> GIVEN INFORMATION:

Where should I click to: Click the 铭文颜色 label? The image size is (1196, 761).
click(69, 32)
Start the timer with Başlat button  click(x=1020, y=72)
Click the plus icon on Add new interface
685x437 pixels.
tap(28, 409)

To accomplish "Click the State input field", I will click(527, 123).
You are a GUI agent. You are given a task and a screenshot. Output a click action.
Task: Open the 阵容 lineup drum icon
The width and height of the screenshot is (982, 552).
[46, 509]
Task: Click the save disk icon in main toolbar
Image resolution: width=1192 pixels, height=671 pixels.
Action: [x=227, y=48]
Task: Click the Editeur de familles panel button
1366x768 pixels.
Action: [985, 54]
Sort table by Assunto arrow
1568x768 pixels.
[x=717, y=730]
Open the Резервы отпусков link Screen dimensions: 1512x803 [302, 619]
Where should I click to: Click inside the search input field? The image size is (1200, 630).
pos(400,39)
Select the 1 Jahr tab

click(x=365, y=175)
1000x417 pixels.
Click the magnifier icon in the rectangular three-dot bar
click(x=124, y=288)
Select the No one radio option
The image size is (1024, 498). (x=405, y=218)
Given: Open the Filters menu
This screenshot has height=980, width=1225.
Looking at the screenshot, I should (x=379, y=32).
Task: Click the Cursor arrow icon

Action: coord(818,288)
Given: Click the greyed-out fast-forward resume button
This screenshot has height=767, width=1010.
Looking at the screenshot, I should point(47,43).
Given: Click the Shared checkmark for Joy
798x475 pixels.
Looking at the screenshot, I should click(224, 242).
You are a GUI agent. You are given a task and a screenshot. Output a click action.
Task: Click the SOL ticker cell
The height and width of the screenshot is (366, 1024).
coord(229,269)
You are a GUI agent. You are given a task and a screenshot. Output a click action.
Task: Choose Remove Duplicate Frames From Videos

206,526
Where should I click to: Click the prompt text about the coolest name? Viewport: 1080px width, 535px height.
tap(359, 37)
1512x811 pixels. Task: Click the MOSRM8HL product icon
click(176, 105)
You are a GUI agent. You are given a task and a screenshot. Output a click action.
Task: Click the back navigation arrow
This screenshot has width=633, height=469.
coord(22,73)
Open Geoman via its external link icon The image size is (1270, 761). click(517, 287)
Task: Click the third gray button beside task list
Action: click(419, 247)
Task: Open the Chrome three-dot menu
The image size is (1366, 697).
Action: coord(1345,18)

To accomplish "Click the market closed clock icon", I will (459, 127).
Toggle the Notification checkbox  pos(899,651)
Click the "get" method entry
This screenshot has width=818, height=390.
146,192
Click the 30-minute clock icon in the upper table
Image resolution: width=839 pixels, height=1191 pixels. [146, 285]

> DIRECTIONS FOR THIS TASK:
Only the lines that hold the word "will" are wanted; each should be pulled from the records.

> EXERCISE RESPONSE:
To accomplish "Click the State input field", I will click(527, 123).
To accomplish "Click the market closed clock icon", I will (459, 127).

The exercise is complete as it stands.